Does Lisa Robinson have the right idea about promos?

I’d been mulling over this Idolator story about Vanity Fair editor Lisa Robinson and her publicists’ memo about ‘no more promos’ (even if the memo itself isn’t recent). I’ve seen reactions range from ‘when did VF really care about music?’ to ‘good for her for going green’ to ‘everything’s going digital anyway…’ I think all these responses are legit actually though from the tone of the memo, it does sound like she’s being an elitist crab who’s using ‘green’ as a cover for her decision.

I get lots of promos too and while I’d love to listen and write about every single one of them that I find interesting, there just isn’t the time to do that. I wouldn’t go so far to say ‘no more promos’ though. Even with all of the music blogs out there plus MySpace plus P2P sites plus Last FM plus Pandora plus Napster plus E-Music plus mailing lists plus dozens of other ways to discover music, I still get surprises from promos. I’d hate to give that up, not just because I wanna get off any gravy train but because the music nut in me wants to keep discovering music I didn’t know about or appreciate before.

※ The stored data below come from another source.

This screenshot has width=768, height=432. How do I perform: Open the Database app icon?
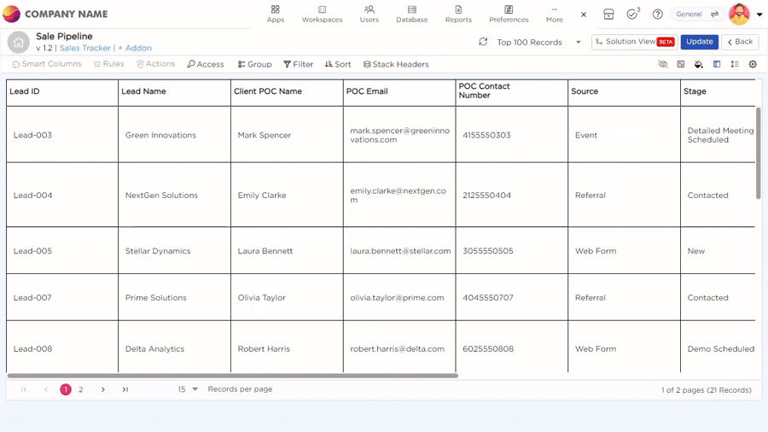(411, 14)

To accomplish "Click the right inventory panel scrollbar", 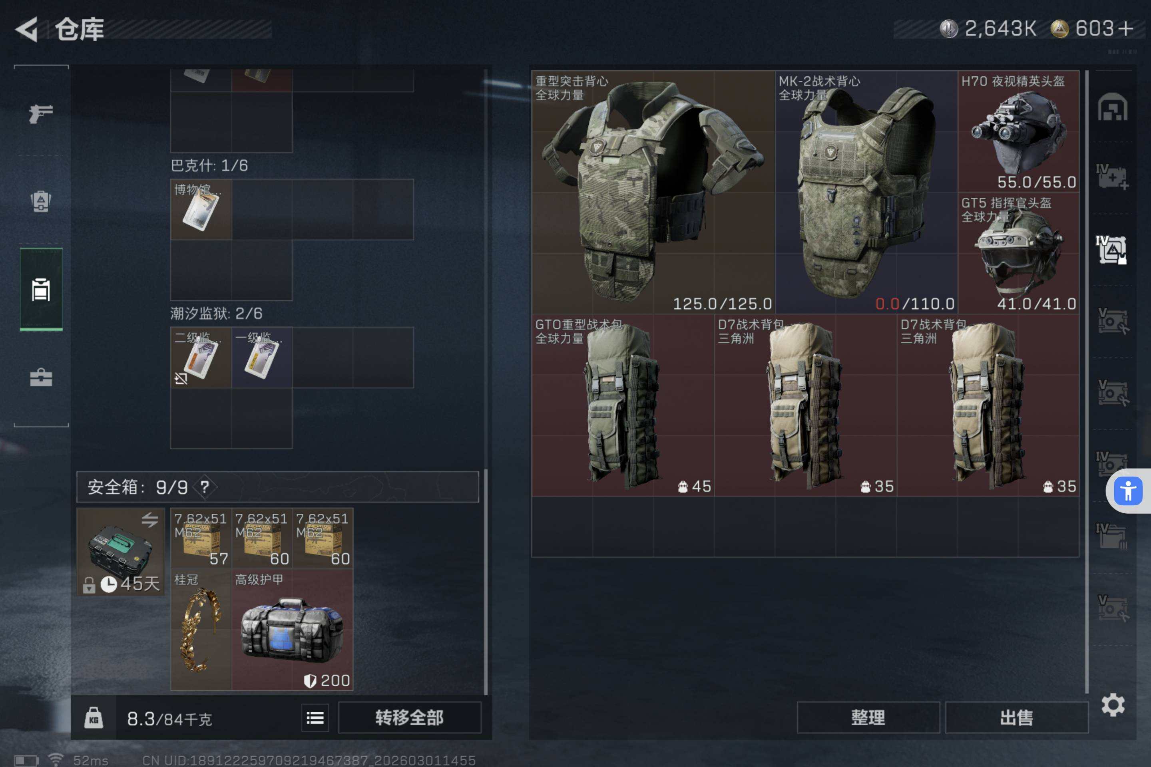I will (x=1087, y=382).
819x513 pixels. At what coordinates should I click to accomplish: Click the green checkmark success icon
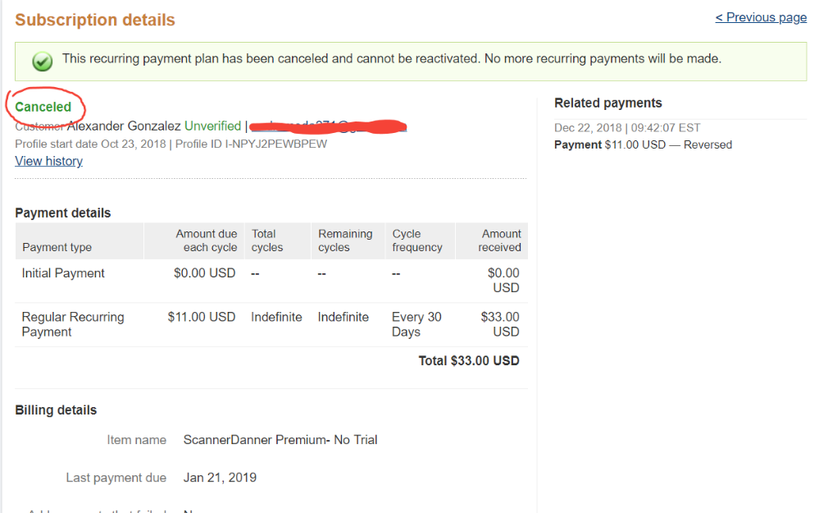click(x=43, y=62)
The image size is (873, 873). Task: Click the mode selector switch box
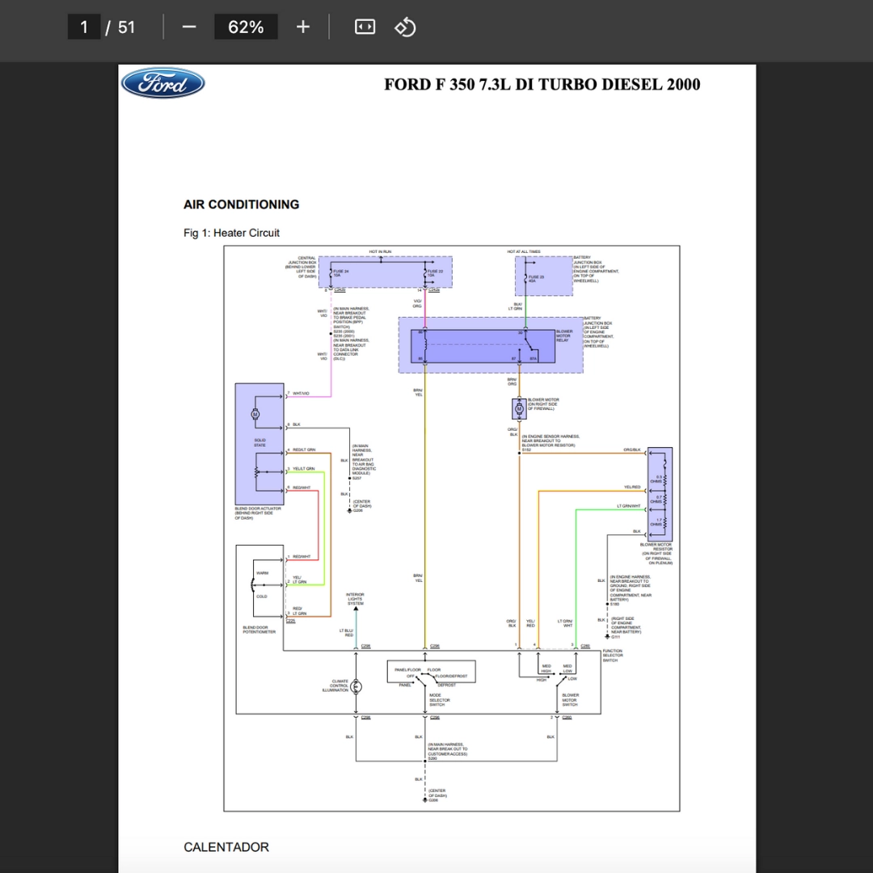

I’ve got no beef against downloads if they’re listenable- I received a recent one from a label for a great R&B band that was all tiny and fuzzy to hear, really distracting a lot from the music. For streams, they’re not the same as accessing music the way you want and when you want so that’s not as convenient to hear and appreciate the music. If labels can overcome these hurdles, I’m all for digital promos. I have enough problems with finding shelve space for my CD’s and the price for external hard drives has dropped so much (500GB for only $100??) that it makes sense to go this way.

On the external HD tip, I’d recommend getting one regardless if you’re filling up your old hard drive or not- do you really wanna lose all that music that you ripped or downloaded for months or years now?